If BASIC_USER is derived from an attacker-controlled Authorization header, the command becomes exploitable. middleBrick’s checks for System Prompt Leakage and Unsafe Consumption are designed to highlight these risky patterns, and the tool’s cross-referencing of OpenAPI specs with runtime behavior ensures that endpoints declaring authentication are scrutinized for unsafe data flows.

Basic Auth-Specific Remediation in Chi — concrete code fixes

Remediation focuses on preventing credential values from ever reaching a shell and on avoiding the use of the shell when invoking external commands.

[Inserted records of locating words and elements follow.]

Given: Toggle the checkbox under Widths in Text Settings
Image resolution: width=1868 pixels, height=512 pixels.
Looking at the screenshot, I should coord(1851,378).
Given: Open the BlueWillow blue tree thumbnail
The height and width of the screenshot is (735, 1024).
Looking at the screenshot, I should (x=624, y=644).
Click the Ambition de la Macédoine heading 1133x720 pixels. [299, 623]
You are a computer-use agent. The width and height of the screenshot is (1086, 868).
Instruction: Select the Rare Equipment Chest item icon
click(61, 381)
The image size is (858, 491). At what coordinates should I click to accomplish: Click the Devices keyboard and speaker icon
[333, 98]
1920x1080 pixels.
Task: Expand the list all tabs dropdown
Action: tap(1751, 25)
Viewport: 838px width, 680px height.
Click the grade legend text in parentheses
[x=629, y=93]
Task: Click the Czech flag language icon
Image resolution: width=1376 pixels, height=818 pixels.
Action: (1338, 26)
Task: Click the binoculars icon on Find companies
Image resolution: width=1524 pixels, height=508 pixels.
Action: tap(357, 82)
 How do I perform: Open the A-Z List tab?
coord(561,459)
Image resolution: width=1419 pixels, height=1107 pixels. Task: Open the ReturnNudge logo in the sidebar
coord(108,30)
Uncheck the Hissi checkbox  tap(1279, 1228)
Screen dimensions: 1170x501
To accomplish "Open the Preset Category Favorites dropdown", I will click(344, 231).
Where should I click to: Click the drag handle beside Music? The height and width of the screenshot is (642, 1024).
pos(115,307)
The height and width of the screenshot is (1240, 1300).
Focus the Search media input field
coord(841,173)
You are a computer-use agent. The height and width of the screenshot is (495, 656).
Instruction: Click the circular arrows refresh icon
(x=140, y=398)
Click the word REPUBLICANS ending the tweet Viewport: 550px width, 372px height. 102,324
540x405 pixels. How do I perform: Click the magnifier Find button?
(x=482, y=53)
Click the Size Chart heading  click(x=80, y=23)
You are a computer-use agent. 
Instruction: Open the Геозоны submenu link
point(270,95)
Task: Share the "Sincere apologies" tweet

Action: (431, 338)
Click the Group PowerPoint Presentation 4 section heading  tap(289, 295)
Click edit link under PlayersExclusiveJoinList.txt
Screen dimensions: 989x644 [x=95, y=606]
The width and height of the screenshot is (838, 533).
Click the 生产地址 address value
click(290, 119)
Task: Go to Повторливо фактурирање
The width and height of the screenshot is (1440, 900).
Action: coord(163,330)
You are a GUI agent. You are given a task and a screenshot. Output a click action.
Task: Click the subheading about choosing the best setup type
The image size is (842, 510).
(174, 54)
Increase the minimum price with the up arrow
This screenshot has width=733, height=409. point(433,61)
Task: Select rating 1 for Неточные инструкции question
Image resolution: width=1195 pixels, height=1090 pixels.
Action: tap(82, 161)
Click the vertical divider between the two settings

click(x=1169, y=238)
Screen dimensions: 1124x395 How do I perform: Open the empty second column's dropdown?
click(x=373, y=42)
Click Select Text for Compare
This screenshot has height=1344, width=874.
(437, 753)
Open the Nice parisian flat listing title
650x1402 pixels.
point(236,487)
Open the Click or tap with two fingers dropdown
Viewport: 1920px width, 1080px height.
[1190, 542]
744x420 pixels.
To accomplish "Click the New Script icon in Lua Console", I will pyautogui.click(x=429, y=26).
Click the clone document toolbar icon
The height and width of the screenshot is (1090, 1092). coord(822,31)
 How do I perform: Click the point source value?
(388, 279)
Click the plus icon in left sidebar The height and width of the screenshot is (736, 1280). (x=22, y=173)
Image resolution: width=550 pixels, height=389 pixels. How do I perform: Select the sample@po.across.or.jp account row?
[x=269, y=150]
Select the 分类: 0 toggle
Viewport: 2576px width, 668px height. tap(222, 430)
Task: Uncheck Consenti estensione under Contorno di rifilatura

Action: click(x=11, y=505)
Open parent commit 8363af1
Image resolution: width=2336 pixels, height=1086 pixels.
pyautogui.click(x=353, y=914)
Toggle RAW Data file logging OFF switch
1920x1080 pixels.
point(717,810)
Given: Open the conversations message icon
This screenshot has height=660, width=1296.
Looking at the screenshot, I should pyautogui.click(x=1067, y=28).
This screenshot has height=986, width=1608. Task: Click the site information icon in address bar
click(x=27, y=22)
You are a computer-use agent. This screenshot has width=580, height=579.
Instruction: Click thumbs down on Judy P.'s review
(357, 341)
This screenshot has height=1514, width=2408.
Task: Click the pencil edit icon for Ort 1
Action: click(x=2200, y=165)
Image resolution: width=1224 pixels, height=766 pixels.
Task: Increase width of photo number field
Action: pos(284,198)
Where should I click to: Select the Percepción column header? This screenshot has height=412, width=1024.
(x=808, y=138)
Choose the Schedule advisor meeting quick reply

The safest approach is to avoid Bash entirely and use Go’s standard library functions that do not invoke a shell interpreter. If you must use shell features, rigorously validate and sanitize inputs, and prefer passing arguments directly rather than via a single command string.

Example of vulnerable code that concatenates credentials into a shell command:

auth := parseBasicAuth(req) // returns username, password
os.Setenv("BASIC_USER", auth.Username)
cmd := exec.Command("/bin/bash", "-c", "curl -H 'X-User: $BASIC_USER' http://internal")

Secure alternative without Bash:

auth := parseBasicAuth(req)
req, err := http.NewRequestWithContext(ctx, "GET", "http://internal", nil)
if err != nil {
    // handle error
}
req.Header.Set("X-User", auth.Username)
client := &http.Client{}
resp, err := client.Do(req)

Secure alternative with strict input validation and explicit arguments (if shell is unavoidable):

auth := parseBasicAuth(req)
if !isValidUsername(auth.Username) {
    http.Error(w, "invalid credentials", http.StatusUnauthorized)
    return
}
cmd := exec.Command("/usr/bin/curl", "-H", "X-User:"+auth.Username, "http://internal")

Validation helper example:

func isValidUsername(u string) bool {
    return regexp.MustCompile(`^[a-zA-Z0-9._-]+$`).MatchString(u)
}

Additionally, prefer using Chi’s middleware to enforce authentication without exposing credentials to the environment. For example:

func BasicAuth(next http.Handler) http.Handler {
    return http.HandlerFunc(func(w http.ResponseWriter, r *http.Request) {
        user, pass, ok := r.BasicAuth()
        if !ok || !validateUserPass(user, pass) {
            http.Error(w, "Unauthorized", http.StatusUnauthorized)
            return
        }
        ctx := context.WithValue(r.Context(), "user", user)
        next.ServeHTTP(w, r.WithContext(ctx))
    })
}

By combining these practices—removing shell invocation, validating inputs, and leveraging Chi’s idiomatic middleware—you reduce the attack surface significantly. The middleBrick CLI can be used in CI/CD to verify that no unsafe patterns remain, and the GitHub Action can fail builds if scans detect high-risk findings.

Frequently Asked Questions

Can middleBrick detect Shellshock risks when Basic Auth credentials are reflected into environment variables?
Yes. middleBrick runs checks across Authentication, Unsafe Consumption, and Data Exposure categories. It identifies patterns where credentials may be passed to subprocesses or exposed in environment-like contexts and provides remediation guidance.
Does using the middleBrick CLI or GitHub Action guarantee that Shellshock-style vulnerabilities are fixed?
middleBrick detects and reports findings with severity and remediation guidance. It does not fix, patch, or block. Developers must apply the suggested remediations, such as avoiding shell invocation and validating inputs, to address Shellshock risks.